───── Source information

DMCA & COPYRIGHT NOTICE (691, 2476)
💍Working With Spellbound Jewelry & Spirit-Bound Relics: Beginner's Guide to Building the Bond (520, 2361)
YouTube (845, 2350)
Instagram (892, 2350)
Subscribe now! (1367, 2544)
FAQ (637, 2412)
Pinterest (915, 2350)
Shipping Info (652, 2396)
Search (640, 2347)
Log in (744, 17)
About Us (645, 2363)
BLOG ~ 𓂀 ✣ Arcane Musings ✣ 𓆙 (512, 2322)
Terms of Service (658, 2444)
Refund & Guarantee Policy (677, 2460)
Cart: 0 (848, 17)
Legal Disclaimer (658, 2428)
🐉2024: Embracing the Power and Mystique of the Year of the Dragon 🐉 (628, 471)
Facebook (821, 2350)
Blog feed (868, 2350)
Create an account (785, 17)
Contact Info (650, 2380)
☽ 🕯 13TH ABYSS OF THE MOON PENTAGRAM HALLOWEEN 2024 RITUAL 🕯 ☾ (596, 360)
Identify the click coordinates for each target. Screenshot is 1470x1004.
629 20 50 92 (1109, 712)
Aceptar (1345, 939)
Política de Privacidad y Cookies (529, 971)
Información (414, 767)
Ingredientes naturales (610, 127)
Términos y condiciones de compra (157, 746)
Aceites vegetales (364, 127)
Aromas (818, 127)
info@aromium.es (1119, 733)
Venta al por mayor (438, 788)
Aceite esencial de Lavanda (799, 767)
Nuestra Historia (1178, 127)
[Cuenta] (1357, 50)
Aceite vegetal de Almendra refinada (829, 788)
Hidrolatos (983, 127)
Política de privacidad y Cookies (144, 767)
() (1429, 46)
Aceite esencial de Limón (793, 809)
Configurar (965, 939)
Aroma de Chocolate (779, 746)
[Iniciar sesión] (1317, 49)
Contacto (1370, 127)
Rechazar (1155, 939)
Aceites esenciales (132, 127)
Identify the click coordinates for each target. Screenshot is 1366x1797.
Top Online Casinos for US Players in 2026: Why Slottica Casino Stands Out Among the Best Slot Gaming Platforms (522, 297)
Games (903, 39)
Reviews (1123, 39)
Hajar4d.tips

──────────

▶ **What to work on**: Give again exactly, and only, the lines above starting at the one with "Aceptar (1345, 939)" and ending at the one with "() (1429, 46)".

▶ **Response to this exercise**:
Aceptar (1345, 939)
Política de Privacidad y Cookies (529, 971)
Información (414, 767)
Ingredientes naturales (610, 127)
Términos y condiciones de compra (157, 746)
Aceites vegetales (364, 127)
Aromas (818, 127)
info@aromium.es (1119, 733)
Venta al por mayor (438, 788)
Aceite esencial de Lavanda (799, 767)
Nuestra Historia (1178, 127)
[Cuenta] (1357, 50)
Aceite vegetal de Almendra refinada (829, 788)
Hidrolatos (983, 127)
Política de privacidad y Cookies (144, 767)
() (1429, 46)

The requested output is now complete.